As a second functional assay, it can be tested whether glandular acini can form within microgel media. Acini represent one of the best established and widely used tissue models; acini formed from mammary epithelial cells are used in breast cancer research, for example (7-10). Paralleling standard protocols, MDCK cells can be dispersed into a modified microgel media that is swollen in diluted Matrigel (see Methods). After about 10 days of incubation, single cells can be seen proliferating and self-assembling into the monolayer shell structures characteristic of traditionally cultured acini. To compare the architecture of these epithelial shells to traditional acini, cells/structures can be fixed and stained with Hoeschst 33342 and Alexa Fluor® 594 phalloidin to visualize the nucleus and actin cytoskeleton. The stained tissues are then imaged with confocal microscopy where the characteristic monolayer shell structure can be seen as well as the polarized cytoskeletal structure typically found in acini (FIGS. 31C-31E). Slices through the 3D confocal stacks exhibit actin assembly near the outer-facing surface of the shell where a basement membrane is known to form (7-10). These results represent a new way to culture glandular acini and point toward a future path of rich exploration; the cells' mechanical microenvironment can be tuned by preparing the microgel medium at different concentrations, and the granular nature of the microgel medium allows for the micromasonry technique to be combined with spontaneous acini formation. For example, different cell types can be delivered to the maturing acini at chosen locations and times, or concentrated doses of growth factors or other stimulatory molecules can be locally perfused with the micromasonry instrument. Similarly, such a hybrid approach could be used to expand the experimental toolbox for broader investigation of tissue models of healthy development or disease processes (24, 25).
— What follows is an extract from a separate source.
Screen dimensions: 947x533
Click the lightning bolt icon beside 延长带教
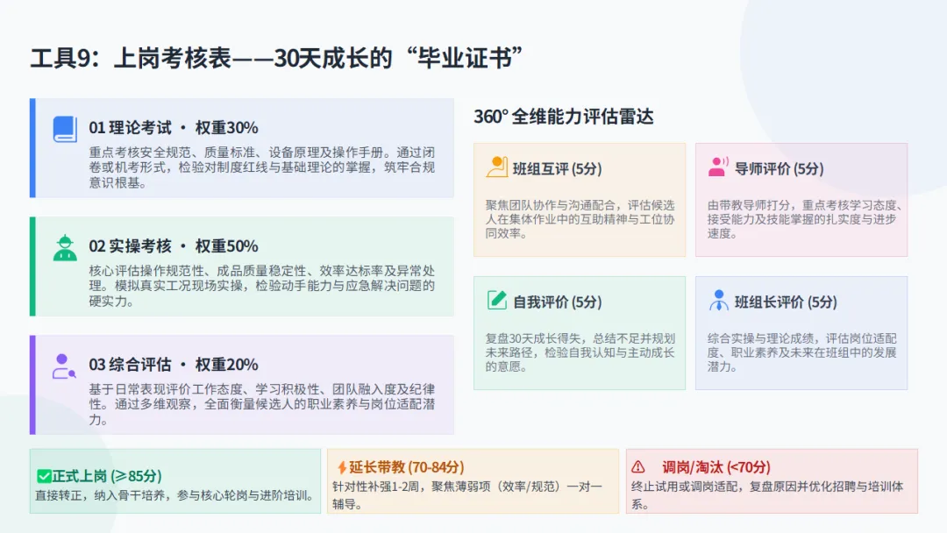point(342,468)
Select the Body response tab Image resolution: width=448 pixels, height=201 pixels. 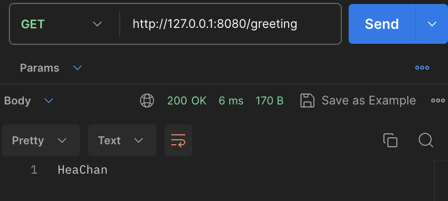[17, 101]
To take the first steps toward using micromasonry for studying more complex cellular structures and potentially manipulating their function, pluripotent embryonic cells can be packed around a functionalized microsphere. Following established protocols, blastula stage embryos (24 hours post fertilization) from the starlet sea anemone, Nematostella vectensis, injected with mRNA for green fluorescent protein as zygotes, are dissociated into single cells in calcium and magnesium free sea water. The dissociated cells are manually collected with a micropipette and dispersed in the microgel medium. Since these embryos are cultured in sea water, a zwitterionic microgel formulation can be developed that does not de-swell at high salt concentrations (see Methods). Several simple planar structures were first constructed from the dissociated cells (FIG. 32A). Fibronectin-coated polystyrene microspheres were then dispersed in the microgel medium and then a hybrid biotic/abiotic structure was built in which the dissociated embryonic cells were deposited on the bead's surface (FIG. 32B). Time-lapse microscopy revealed the cells remained viable and motile, actively spreading on the bead over the course of 13 hours. While further investigation is needed to study how these cells respond to a process of disassembly and re-assembly on a foreign surface, this first demonstration of hybrid biotic/abiotic assembly is key to developing advanced biomaterials that precisely combine living cells with engineered microstructures (26).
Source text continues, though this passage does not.